### [Record list]
■ ■ ■ ■ ■

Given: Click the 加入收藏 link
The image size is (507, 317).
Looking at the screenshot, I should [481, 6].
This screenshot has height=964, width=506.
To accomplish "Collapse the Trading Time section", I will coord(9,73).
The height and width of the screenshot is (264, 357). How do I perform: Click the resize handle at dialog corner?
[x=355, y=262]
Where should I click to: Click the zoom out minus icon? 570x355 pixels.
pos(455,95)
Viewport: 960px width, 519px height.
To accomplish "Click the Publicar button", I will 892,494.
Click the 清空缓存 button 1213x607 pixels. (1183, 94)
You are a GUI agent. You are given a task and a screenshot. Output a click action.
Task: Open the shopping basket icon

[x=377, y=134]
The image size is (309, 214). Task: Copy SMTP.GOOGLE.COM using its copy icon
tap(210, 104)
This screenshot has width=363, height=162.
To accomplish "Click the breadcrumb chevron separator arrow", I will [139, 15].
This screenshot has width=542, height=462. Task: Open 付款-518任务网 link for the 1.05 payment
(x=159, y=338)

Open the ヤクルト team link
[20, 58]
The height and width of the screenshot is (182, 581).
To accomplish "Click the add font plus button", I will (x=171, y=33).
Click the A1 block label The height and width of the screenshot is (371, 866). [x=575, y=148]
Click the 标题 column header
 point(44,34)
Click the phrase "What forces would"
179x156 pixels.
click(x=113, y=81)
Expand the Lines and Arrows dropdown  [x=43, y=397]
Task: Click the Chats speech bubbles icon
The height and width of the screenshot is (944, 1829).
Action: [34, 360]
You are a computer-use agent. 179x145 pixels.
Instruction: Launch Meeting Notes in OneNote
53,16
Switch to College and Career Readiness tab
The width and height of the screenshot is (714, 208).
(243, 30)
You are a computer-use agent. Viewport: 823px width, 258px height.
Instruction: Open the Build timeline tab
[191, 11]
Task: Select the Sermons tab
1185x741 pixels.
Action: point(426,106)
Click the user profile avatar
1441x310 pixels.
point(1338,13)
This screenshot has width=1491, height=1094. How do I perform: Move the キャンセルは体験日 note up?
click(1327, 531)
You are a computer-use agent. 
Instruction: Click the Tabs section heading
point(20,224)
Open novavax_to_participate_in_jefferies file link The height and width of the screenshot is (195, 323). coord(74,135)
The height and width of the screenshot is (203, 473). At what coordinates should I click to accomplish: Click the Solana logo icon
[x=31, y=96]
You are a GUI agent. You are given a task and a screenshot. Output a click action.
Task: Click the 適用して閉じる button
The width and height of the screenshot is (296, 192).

■ ■ ■ ■ ■

### [Problem description]
Copy out the records from their first line through the line containing "[x=355, y=262]", with both ends included.

### [Solution to the problem]
Given: Click the 加入收藏 link
The image size is (507, 317).
Looking at the screenshot, I should [481, 6].
This screenshot has height=964, width=506.
To accomplish "Collapse the Trading Time section", I will coord(9,73).
The height and width of the screenshot is (264, 357). How do I perform: Click the resize handle at dialog corner?
[x=355, y=262]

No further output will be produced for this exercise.